Zack's Kernel News
Zack's Kernel News
Zack Brown discusses implementing digital rights management in-kernel, improving lighting controls, and updating printk().
Implementing Digital Rights Management In-Kernel
Content providers are always interested in ways to stream audio and video in such a way that the data cannot be copied by the recipient. Sean Paul recently posted a patch that the Chrome OS team has been using for three years to control content on Exynos, MediaTek, and Rockchip hardware. The patch can be used to turn content protection entirely off, it can request that content protection be enabled by the hardware driver, and it can actually stream protected data.
The patch was received with suspicion by kernel developers.
Pavel Machek specifically said that he couldn't see any case where a user would set the feature to anything other than "off." He also asked, "If kernel implements this, will it mean hardware vendors will have to prevent user[s] from updating the kernel on machines they own?" And wondered, "If this is merged, does it open kernel developers to DMCA threats if they try to change it?"
Daniel Vetter made the case that this particular patch would only encrypt data over a cable, using High-bandwidth Digital Content Protection (HDCP). It wouldn't implement any other aspects of content protection and was thus a generic data security feature. He added, "If you want to actually lock down a machine to implement content protection, then you need secure boot without an unlockable bootloader and a pile more bits in userspace. If you do all that, only then do you have full content protection. And yes, then you don't really own the machine fully."
Pavel replied, "This patch makes it more likely to see machines with locked down kernels, preventing developers from working with systems on their own, running hardware. That is evil and [a] direct threat to the Free software movement."
He added, "Users compiling their own kernels get no benefit from it. Actually it looks like this only benefits Intel and Disney. We don't want that." And he concluded, "it does not belong in kernel."
Alex Deucher suggested that the patch might be useful for "sensitive video streams in government offices where you want to avoid a spy potentially tapping the cable to see the video stream." He added that it was not just Intel and Disney who would benefit, but also "just about every SoC manufacturer and Google and Amazon and a ton of other companies and organizations."
Alex suggested that if the kernel folks didn't want a patch like this, then they should also remove support for encrypted filesystems and encrypted virtual machines. To which Pavel replied, "Encrypted filesystems benefit users. Encrypted video is designed to work against users. In particular, users don't have encryption keys for video they generate. I'd have nothing against [a] feature that would let users encrypt video with keys they control."

### ENTRIES SUPPLIED
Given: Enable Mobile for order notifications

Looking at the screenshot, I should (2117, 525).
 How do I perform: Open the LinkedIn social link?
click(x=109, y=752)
--
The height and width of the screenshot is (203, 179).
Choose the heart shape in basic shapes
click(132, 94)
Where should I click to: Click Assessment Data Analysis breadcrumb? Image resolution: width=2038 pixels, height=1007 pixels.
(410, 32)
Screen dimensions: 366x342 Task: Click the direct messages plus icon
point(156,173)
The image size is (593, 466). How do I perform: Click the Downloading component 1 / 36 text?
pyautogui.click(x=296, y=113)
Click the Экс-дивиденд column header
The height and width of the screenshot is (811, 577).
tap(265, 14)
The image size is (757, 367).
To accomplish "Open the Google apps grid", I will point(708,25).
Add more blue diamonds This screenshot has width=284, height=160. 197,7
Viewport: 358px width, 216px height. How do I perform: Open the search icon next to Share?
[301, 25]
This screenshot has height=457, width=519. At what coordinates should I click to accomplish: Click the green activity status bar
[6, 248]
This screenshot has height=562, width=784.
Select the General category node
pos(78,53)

### EXERCISE TASKS
a. In the kernel news piece, for how long has the Chrome OS team been using the patch Sean Paul posted?
b. Rewrite the paragraph of the kernel news piece that begins "Daniel Vetter made the case" as a short bulleted list that keeps its main facts.
c. Resume the kernel news piece about the content protection patch, starting right after its last paragraph.

### FINAL RESULTS
a. Three years.

b.
- Daniel Vetter argued that the patch only encrypts data over a cable, using High-bandwidth Digital Content Protection (HDCP).
- It covers no other aspects of content protection, so he saw it as a generic data security feature.
- In his view, fully locking down a machine for content protection also takes secure boot without an unlockable bootloader, plus more pieces in userspace.
- Only with all of that in place is there full content protection, and at that point the user doesn't fully own the machine.

c.
Meanwhile, Sean pointed out that his patch only enabled features that were already present in the machine's hardware. He wasn't implementing anything new, just giving the kernel the ability to control hardware features that were already present. He said, "those registers exist and _can_ be used for HDCP; it's just that now you know about it. Having all of the code in the open allows users to see what is happening with their hardware; how is this a bad thing?"
And along the same lines, Daniel also said to Pavel, "you can't claim to speak for the entire kernel and FLOSS community of users and developers. The feature is optional: It does not enforce additional constraints on users but exposes additional functionality already present in hardware, for those who wish to opt in to it. Those who wish to avoid it can do so, by simply not making active use of it."
At this point, Alan Cox came in, saying that he was speaking for himself at this time, and not for his employer, Intel. He said:
"The upstream policy has always been that we don't merge things which don't have an open usable user space. Is the HDCP encryption feature useful on its own? What do users get from it?
If this is just an enabler for a lump of binary stuff in Chrome OS, then I don't think it belongs; if it is useful standalone, then it seems it does belong?"
He also added in response to Alex's scenario regarding secure government communications, "Last time I checked HDCP did not meet government security requirements – which is hardly surprising since you can buy $10 boxes from China to de-HDCP video streams."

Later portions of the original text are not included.